“Wanted,” the ad began, “onion peelers: must be fast and well presented”. My heart did a little skip as I translated. Process workers sought for tearfully tedious production-line work — must look neat. Here, surely, was a story.
The decrease in classified advertising — the drying-up of the so-called rivers of gold — has had a profound effect on the newspaper industry.
But it’s not just the loss of classies’ revenue we journalists who still have our jobs have cause to regret. The classifieds yielded many a yarn and not a few mysteries. Who hasn’t read the classifieds and wondered? Was the size 20 wedding dress never worn because the bride lost weight or the would-be groom before she reached the altar?
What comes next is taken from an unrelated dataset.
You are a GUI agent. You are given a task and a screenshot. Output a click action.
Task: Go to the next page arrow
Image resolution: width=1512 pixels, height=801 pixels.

Behind the lineage rate-induced haiku there were stories in the For Sale, Wanted, and Lost & Found columns. Like the urgent appeal for concrete or tyre swans made by someone seeking to secure one of these sirens’ of ’50s kitsch for the celebrated author Sonya Hartnett.
Or the conscience-stricken woman who bought ads to try to track down a shopkeeper she’d stolen from 17 years earlier so she could make recompense.
Before the mobile became ubiquitous, criminals used the classifieds to place coded and, sometimes, not so discreet messages, like the armed robber who announced his return to business with the ad: “Badness is back”.
The most profound and pivotal human experiences — births, marriages and deaths — have traditionally been telegraphed to the world through the classifieds.
Hemingway once said the best story he wrote was just six words: “For sale: Baby shoes, never worn.” Now that’s a slam-dunk classified, or I don’t know my onions.